Reproduce precisely the lines of the material below from the line containing "The image size is (168, 169)." up to and including its last line. Pictures must not be copied.
====== Dataset
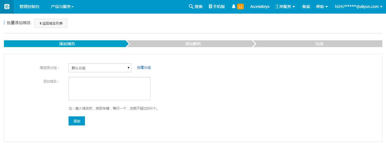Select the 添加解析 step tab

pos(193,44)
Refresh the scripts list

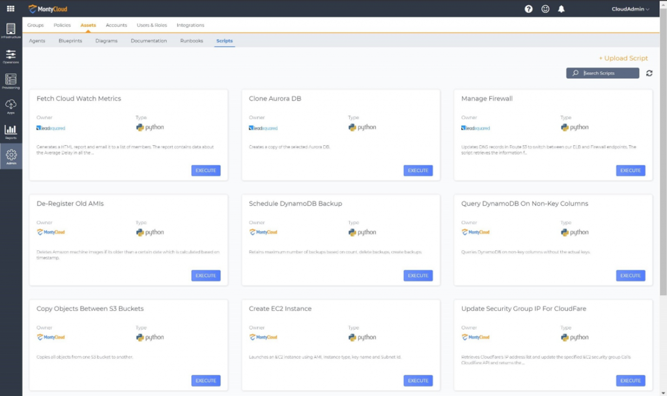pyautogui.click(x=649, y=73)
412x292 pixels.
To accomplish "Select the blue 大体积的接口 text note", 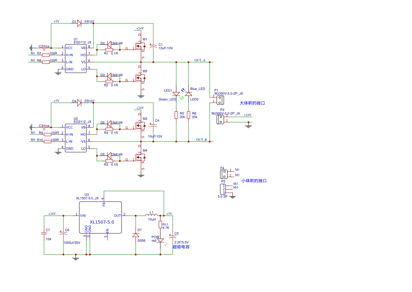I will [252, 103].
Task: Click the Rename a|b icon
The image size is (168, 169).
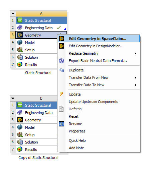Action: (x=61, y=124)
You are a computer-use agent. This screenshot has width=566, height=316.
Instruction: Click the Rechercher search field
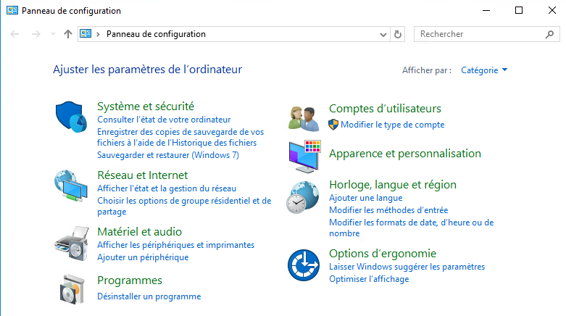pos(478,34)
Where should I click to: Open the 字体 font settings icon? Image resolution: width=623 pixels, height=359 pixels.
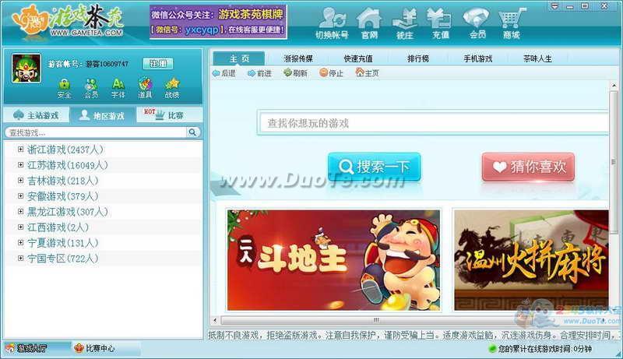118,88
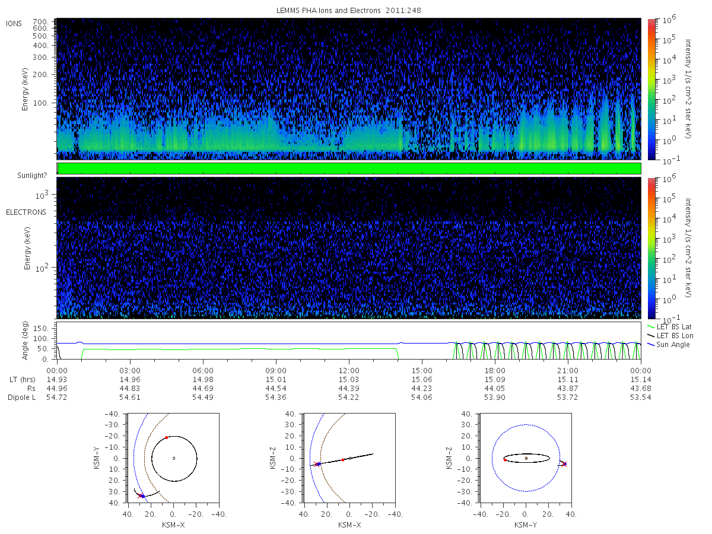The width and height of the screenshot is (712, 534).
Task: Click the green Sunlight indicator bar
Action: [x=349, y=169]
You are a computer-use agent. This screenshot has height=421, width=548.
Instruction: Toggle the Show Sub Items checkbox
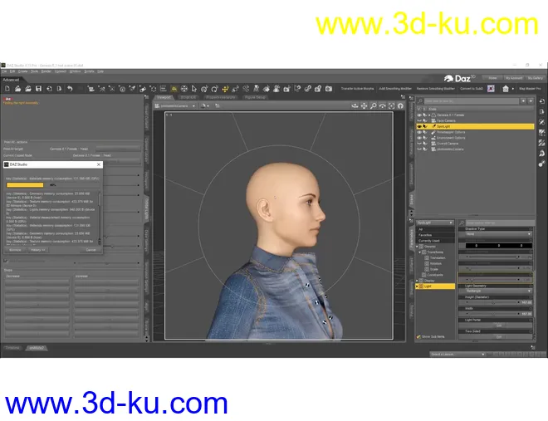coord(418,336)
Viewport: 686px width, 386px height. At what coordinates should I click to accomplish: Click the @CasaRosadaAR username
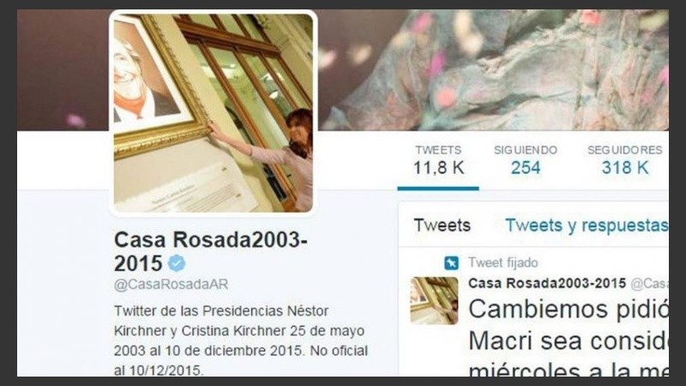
============
## [Exercise output]
The image size is (168, 169).
Action: (x=61, y=124)
You are a computer-use agent. This screenshot has width=566, height=316.
Instruction: Click the Rechercher search field
pos(478,34)
Where should I click to: Open the 字体 font settings icon? Image resolution: width=623 pixels, height=359 pixels.
118,88
The width and height of the screenshot is (712, 534).
Task: Click the green Sunlight indicator bar
Action: [x=349, y=169]
You are a computer-use agent. This screenshot has height=421, width=548.
Instruction: Toggle the Show Sub Items checkbox
coord(418,336)
Viewport: 686px width, 386px height. At what coordinates should I click to accomplish: Click the @CasaRosadaAR username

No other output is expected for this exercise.